§ Supplied records
==*==
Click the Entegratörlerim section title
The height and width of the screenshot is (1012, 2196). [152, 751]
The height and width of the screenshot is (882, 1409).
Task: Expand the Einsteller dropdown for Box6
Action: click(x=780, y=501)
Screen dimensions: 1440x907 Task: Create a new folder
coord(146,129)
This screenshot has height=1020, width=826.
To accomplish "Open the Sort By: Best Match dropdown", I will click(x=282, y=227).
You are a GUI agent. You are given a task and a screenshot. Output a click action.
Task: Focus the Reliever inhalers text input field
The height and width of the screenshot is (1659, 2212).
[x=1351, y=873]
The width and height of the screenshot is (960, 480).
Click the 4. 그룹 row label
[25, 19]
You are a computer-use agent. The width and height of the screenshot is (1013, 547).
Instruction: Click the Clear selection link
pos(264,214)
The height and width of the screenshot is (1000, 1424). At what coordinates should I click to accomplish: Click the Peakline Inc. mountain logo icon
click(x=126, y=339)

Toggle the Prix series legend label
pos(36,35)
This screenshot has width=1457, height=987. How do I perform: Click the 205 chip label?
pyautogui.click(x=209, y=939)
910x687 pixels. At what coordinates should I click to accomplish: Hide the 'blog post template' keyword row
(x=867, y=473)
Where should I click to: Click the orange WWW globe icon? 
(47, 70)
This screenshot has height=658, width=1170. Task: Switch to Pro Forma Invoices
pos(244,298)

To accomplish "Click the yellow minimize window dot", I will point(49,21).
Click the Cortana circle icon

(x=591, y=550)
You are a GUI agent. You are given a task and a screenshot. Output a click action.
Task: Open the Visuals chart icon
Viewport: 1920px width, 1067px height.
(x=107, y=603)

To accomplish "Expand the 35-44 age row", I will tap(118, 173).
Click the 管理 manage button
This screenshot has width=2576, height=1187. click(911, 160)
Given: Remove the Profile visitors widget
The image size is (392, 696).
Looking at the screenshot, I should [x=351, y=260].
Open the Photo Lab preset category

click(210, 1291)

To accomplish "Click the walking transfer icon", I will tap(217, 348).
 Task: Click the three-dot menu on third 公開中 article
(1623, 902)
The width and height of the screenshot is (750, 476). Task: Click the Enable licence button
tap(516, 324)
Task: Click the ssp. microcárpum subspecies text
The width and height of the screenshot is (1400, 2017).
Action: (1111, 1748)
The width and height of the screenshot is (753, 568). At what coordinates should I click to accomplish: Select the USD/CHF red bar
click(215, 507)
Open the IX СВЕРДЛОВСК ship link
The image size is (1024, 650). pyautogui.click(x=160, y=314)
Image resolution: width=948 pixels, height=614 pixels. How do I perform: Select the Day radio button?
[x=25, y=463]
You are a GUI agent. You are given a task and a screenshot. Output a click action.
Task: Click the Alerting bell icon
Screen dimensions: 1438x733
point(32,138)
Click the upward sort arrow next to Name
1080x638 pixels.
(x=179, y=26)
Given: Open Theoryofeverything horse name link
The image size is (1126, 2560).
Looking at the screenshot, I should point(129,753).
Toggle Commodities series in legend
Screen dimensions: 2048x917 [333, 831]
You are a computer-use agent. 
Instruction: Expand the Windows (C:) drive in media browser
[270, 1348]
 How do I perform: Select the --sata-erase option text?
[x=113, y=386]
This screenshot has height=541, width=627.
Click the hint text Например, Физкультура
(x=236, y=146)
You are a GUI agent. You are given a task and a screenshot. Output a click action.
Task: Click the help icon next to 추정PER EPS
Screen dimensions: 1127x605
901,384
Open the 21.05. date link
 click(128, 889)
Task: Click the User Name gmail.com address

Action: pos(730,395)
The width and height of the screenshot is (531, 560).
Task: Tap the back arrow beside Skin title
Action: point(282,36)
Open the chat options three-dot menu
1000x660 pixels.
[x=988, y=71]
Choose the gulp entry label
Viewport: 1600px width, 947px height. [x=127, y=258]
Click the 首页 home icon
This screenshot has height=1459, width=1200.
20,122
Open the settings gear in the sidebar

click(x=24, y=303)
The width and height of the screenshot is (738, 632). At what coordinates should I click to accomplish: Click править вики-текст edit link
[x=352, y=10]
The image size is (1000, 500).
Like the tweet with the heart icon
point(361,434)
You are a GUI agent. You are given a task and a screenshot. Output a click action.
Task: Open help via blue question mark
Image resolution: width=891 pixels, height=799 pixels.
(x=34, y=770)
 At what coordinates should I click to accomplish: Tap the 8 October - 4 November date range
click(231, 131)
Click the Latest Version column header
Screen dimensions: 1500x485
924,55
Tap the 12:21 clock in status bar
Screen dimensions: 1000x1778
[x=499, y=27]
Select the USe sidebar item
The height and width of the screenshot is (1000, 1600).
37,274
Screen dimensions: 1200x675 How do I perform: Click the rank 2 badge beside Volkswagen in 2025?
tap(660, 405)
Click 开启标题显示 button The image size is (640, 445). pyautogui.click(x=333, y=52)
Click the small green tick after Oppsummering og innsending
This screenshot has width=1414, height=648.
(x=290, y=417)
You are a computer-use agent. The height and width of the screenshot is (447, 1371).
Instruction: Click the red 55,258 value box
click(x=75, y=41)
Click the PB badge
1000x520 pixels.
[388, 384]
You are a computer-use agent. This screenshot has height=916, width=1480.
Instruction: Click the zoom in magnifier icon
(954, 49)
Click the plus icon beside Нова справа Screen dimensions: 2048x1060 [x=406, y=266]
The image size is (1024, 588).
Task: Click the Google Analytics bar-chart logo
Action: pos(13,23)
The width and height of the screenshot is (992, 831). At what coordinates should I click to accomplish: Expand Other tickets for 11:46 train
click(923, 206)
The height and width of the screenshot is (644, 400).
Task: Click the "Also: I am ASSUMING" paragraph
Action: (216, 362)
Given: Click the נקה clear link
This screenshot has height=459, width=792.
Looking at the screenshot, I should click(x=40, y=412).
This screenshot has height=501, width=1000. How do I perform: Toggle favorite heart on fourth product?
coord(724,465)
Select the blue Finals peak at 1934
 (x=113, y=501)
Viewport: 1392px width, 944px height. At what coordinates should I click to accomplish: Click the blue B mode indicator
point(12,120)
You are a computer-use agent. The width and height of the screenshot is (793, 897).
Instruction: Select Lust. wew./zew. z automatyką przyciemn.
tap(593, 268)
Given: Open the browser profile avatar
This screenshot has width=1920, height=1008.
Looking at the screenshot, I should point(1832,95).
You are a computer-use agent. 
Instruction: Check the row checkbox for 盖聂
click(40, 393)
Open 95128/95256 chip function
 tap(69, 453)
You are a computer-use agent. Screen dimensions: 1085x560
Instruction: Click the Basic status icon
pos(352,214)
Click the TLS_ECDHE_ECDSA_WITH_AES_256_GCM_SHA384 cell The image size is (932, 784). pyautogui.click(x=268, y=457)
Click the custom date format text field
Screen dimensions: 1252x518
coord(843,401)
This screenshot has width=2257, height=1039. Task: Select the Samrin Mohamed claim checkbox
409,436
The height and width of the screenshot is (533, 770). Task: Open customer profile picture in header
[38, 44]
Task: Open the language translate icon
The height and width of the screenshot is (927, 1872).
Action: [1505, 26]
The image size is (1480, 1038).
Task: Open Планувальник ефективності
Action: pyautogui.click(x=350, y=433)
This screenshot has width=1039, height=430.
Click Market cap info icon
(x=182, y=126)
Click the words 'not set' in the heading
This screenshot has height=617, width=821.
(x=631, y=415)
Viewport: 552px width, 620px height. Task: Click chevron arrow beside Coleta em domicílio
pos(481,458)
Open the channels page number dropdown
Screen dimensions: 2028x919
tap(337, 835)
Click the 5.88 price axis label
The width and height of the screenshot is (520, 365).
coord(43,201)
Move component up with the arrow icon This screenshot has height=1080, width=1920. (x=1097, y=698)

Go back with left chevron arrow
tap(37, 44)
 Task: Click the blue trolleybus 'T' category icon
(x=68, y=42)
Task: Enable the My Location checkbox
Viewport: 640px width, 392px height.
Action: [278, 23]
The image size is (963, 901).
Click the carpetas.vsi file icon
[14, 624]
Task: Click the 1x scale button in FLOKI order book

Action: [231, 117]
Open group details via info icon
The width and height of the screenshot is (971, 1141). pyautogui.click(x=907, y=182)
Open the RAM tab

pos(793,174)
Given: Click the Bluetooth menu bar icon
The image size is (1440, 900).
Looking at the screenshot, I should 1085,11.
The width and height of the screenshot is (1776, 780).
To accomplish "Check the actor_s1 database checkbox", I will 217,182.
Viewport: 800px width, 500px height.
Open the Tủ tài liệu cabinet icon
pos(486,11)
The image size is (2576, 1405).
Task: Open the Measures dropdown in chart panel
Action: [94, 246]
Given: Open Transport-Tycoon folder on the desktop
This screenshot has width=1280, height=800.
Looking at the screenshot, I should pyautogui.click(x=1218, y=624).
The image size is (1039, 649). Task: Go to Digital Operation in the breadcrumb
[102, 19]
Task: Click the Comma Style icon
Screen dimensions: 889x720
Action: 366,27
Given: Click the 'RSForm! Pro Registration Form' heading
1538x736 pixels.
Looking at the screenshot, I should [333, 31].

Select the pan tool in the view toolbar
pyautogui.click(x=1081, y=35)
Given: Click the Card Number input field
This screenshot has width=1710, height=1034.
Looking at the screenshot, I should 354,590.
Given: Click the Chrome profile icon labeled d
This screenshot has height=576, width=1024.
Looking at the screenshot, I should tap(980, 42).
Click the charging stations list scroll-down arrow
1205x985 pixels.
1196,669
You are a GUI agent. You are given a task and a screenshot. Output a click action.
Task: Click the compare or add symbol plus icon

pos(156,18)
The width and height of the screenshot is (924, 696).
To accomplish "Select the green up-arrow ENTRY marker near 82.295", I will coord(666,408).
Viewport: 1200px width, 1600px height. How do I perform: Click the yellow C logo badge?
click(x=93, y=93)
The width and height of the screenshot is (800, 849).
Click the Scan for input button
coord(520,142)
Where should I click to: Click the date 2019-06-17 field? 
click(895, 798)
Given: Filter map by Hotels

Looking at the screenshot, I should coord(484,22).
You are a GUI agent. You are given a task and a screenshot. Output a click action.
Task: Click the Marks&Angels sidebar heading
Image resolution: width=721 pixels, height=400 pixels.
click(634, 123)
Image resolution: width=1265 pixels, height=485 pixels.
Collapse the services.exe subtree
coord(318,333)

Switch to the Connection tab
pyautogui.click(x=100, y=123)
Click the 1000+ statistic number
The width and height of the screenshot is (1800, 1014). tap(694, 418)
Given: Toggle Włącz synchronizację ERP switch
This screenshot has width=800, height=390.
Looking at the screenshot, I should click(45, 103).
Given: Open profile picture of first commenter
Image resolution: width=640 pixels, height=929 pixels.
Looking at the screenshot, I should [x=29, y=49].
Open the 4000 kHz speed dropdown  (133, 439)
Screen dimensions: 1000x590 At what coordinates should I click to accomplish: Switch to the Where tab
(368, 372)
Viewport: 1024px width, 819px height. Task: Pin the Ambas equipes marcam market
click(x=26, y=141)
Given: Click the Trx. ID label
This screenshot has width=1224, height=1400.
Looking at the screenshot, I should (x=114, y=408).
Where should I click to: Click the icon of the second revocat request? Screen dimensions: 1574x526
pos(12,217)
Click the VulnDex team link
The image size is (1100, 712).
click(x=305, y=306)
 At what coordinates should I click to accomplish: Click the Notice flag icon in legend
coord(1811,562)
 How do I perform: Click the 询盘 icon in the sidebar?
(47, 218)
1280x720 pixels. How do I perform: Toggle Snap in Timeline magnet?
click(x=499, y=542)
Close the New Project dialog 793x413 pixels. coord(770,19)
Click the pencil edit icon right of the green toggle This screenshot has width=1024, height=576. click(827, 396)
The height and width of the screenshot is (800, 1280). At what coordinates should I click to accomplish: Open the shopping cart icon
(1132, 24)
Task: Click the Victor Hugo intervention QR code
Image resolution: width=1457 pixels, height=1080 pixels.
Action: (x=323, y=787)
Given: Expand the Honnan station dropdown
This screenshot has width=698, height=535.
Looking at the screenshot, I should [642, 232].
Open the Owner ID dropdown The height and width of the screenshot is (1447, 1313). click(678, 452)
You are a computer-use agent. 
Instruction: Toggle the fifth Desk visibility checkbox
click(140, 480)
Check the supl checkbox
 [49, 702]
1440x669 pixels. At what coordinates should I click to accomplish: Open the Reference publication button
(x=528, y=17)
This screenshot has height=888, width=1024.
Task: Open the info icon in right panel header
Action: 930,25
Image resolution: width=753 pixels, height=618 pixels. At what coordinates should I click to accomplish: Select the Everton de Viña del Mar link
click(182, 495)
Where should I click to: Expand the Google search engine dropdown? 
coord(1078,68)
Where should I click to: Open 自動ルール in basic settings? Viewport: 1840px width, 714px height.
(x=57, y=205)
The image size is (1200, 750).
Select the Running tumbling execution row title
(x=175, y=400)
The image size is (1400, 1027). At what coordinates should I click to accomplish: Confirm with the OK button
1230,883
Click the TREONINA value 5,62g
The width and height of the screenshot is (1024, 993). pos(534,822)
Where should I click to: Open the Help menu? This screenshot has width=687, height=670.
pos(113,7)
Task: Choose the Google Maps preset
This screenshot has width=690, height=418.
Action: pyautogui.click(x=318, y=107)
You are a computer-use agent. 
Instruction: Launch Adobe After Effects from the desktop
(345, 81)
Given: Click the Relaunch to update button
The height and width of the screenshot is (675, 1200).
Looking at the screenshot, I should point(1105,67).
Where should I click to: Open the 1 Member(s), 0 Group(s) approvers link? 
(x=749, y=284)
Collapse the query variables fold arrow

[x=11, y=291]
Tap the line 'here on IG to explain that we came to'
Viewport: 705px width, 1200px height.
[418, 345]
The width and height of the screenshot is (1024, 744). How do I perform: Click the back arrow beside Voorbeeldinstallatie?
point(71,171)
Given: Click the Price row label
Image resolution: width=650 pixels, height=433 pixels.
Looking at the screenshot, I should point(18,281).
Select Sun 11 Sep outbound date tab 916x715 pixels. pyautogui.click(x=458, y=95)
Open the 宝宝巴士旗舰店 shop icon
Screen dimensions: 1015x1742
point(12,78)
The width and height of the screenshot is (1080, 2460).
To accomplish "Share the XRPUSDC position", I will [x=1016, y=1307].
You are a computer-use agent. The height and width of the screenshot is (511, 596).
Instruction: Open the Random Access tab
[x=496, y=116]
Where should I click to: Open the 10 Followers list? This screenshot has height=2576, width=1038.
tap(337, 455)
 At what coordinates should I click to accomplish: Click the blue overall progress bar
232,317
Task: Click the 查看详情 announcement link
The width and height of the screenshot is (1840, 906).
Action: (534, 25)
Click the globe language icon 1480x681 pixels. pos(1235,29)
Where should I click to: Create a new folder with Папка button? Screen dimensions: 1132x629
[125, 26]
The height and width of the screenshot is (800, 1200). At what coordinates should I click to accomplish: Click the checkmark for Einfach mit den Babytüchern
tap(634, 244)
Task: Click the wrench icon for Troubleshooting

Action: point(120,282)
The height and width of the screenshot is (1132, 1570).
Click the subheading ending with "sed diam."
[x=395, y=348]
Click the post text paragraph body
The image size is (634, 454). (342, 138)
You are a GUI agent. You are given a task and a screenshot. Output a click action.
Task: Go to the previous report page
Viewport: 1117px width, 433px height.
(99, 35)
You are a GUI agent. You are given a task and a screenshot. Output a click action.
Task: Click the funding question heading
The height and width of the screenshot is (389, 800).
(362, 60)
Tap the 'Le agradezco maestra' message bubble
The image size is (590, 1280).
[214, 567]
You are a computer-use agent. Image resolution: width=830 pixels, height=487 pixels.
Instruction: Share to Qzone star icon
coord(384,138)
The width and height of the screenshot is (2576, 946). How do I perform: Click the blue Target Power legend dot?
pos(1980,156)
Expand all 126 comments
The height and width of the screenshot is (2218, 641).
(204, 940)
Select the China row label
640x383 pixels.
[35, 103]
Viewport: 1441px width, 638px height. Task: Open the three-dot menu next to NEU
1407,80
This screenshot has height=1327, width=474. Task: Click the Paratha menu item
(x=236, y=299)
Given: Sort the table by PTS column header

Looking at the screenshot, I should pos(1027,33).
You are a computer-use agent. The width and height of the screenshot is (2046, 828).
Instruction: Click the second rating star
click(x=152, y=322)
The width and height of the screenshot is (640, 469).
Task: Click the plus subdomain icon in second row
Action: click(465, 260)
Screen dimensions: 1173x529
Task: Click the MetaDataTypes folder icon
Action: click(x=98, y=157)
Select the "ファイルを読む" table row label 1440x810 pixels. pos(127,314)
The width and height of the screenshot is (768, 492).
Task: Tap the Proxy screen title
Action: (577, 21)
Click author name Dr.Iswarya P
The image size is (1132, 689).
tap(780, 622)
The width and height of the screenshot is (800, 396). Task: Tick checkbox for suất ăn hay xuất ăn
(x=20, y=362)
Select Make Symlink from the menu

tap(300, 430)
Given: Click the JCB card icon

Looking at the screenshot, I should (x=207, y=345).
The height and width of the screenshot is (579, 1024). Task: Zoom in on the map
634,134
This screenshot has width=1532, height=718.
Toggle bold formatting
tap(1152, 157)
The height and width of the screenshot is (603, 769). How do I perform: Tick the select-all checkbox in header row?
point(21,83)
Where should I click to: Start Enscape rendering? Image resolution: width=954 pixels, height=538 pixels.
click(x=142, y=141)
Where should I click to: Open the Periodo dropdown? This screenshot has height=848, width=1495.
==*==
§ Work instructions
Find each line in the records above that contains "computer", and copy it.

§ Solution for this task
You are a computer-use agent. The width and height of the screenshot is (1013, 547).
You are a computer-use agent. 
You are a computer-use agent. The height and width of the screenshot is (447, 1371).
You are a computer-use agent. This screenshot has height=916, width=1480.
You are a computer-use agent. The width and height of the screenshot is (793, 897).
You are a computer-use agent. 
You are a computer-use agent. Screen dimensions: 1085x560
You are a computer-use agent. 
You are a computer-use agent. 
You are a computer-use agent. The height and width of the screenshot is (511, 596).
You are a computer-use agent. Image resolution: width=830 pixels, height=487 pixels.
You are a computer-use agent. The width and height of the screenshot is (2046, 828).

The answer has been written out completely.